You see it in the movies. You read about it in books. And yet, when it happens to you, you're never quite prepared for it.
I blame the snowstorm.
The snow was coming down hard - harder than I was comfortable with. I have only lived in Manchester for a few months, but even I have an idea of how difficult it is to find a parking spot downtown on a weekday and in the middle of a storm, so I decided to walk to the library to do my research.
I put on my gigantic green snowboots, the ones with the bright yellow laces. I knew they looked surreal, but I wanted any snowbank I ran across to think twice before messing with me. I put on my warmest jacket - it's old now and pretty tattered, but it's down-filled and wouldn't show the salt that would almost certainly be splashed onto me from the roads as they were being plowed.
I also decided to wear my warm hat -the one with the earflaps. I figured that the odds of actually meeting an attractive woman during this walk were relatively low and if I did, she would presumably be looking down at her feet instead of into the blowing snow, so I'd have time to whip off the hat if I needed to.
As I made my way up Chestnut Street toward the library, my attention was grabbed, as it always is, by one of the homeless guys who feed the pigeons in Victory Park. He was almost invisible under the huge, fluttering, undulating cloud of birds that swarmed around him. It was fairly easy to tell he was there, however, because he was carrying on a long, detailed diatribe. I couldn't quite make out who he was arguing with, but he was quite animated in his opinions. I sighed with sympathy as I trudged past him. Who knows what he'd gone through to reach this point in his life? I counted my blessings and moved on to the library.
As it turns out, I had a lot more research to do than I'd originally planned on. I ended up checking out four large reference volumes and, for reasons we don't really need to go into here, a large impressionist painting. The very nice lady at the checkout desk asked if I'd like a plastic bag to protect the books from the snow and that seemed like a good idea, so I accepted.
So there I was, back outside the library, trudging through the storm in my ludicrous boots, parka and hat, schlepping a large, plastic grocery bag, my highly attractive Keene Sentinel 200th Anniversary tote-bag and a large impressionist painting. I decided to save myself a block or so of walking and cut through the park.
I suspect it was the plastic bag that actually drew the pigeons to me. Think about it from their perspective - if they see someone like that, carrying a completely inappropriate piece of furniture AND holding just exactly the kind of bag that they are usually fed from, of COURSE they are going to assume that they have earned an extra snack.

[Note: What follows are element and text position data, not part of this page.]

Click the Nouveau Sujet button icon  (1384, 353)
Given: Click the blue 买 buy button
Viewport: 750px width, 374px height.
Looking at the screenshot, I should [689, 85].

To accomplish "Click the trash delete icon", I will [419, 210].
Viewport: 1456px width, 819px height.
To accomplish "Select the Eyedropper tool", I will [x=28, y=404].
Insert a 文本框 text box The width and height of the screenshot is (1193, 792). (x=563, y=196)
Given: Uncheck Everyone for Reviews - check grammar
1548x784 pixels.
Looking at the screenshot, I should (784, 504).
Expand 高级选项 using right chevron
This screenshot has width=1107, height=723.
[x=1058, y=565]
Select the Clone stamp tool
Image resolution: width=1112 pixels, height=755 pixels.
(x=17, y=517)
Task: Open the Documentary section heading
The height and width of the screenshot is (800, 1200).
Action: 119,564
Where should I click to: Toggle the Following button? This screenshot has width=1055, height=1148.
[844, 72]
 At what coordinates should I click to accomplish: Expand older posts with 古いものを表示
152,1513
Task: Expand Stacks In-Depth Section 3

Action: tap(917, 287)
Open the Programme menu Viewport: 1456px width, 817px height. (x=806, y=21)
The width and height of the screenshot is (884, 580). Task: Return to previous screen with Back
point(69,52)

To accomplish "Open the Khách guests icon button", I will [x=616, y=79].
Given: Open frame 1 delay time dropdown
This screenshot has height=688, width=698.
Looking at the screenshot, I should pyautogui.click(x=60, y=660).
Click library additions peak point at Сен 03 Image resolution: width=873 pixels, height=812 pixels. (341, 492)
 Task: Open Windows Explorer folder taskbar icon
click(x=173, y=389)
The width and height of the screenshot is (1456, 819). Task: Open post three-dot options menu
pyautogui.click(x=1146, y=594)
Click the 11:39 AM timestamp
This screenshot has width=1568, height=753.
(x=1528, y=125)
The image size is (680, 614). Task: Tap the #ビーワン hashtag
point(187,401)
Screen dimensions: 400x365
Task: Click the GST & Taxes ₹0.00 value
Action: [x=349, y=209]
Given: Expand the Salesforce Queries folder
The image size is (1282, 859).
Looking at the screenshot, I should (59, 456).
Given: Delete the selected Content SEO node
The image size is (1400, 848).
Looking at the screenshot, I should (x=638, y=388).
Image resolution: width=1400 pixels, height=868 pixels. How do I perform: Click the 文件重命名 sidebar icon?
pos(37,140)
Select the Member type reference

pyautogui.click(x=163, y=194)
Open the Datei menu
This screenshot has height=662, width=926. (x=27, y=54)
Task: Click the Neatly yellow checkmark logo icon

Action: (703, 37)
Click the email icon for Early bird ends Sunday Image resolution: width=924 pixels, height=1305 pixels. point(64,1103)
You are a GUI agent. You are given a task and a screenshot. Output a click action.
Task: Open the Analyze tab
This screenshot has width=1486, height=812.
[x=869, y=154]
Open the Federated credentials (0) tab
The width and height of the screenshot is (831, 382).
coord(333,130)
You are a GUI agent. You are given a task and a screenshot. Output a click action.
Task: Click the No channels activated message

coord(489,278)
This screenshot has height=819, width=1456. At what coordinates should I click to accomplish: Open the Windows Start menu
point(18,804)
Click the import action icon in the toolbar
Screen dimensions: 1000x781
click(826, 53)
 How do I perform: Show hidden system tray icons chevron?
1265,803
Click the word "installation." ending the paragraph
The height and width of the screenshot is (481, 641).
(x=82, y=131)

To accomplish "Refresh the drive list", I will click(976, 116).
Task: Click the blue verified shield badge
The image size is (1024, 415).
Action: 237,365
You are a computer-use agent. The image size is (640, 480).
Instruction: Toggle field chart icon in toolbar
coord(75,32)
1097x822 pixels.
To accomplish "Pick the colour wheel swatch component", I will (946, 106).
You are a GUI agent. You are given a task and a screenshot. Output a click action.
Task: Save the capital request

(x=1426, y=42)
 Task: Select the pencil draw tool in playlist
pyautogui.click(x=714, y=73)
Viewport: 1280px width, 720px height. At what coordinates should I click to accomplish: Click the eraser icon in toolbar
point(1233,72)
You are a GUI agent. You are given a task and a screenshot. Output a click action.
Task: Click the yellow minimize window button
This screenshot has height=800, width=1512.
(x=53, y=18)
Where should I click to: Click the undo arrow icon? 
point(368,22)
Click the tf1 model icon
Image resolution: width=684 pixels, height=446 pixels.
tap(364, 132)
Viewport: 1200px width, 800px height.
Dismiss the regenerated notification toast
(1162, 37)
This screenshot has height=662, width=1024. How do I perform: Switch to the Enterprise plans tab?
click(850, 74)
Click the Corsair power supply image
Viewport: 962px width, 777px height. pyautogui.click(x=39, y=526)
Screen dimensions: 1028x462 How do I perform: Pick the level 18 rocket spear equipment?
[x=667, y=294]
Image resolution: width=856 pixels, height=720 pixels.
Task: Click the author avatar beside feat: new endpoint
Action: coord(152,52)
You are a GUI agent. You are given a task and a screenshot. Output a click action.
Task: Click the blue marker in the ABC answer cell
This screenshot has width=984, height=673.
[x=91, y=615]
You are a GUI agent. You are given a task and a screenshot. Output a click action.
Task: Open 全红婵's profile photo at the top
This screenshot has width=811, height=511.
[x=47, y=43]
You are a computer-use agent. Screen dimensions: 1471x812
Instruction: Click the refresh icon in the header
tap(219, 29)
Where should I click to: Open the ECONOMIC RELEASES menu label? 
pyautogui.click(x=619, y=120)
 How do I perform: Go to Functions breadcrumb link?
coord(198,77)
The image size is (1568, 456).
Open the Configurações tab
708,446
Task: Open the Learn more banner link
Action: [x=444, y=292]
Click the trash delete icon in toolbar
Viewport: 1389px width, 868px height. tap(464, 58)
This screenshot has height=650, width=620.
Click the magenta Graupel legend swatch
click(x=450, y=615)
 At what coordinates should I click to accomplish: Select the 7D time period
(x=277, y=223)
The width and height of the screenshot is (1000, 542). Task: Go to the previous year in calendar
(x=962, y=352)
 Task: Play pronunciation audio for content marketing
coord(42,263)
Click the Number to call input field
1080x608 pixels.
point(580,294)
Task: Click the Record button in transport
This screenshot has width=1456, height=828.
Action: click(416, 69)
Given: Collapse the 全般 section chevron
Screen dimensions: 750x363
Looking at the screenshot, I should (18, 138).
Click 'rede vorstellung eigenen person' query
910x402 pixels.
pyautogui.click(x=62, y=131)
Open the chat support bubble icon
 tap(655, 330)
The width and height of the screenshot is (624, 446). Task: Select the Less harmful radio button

Take it from me, you don't want to be attacked by pigeons. One moment, I was walking along, minding my own business - the next, I was in the middle of an Alfred Hitchcock movie. To my credit, I didn't panic. It was only as the three or four hundredth pigeon tried to land on me that I started yelling at them. "Hey! Pigeons! This is not for you! This is for me! Go away!"
By the time I finally got across the park, I was yelling conspiracy theories and the well-dressed people on the street were avoiding direct eye contact with me.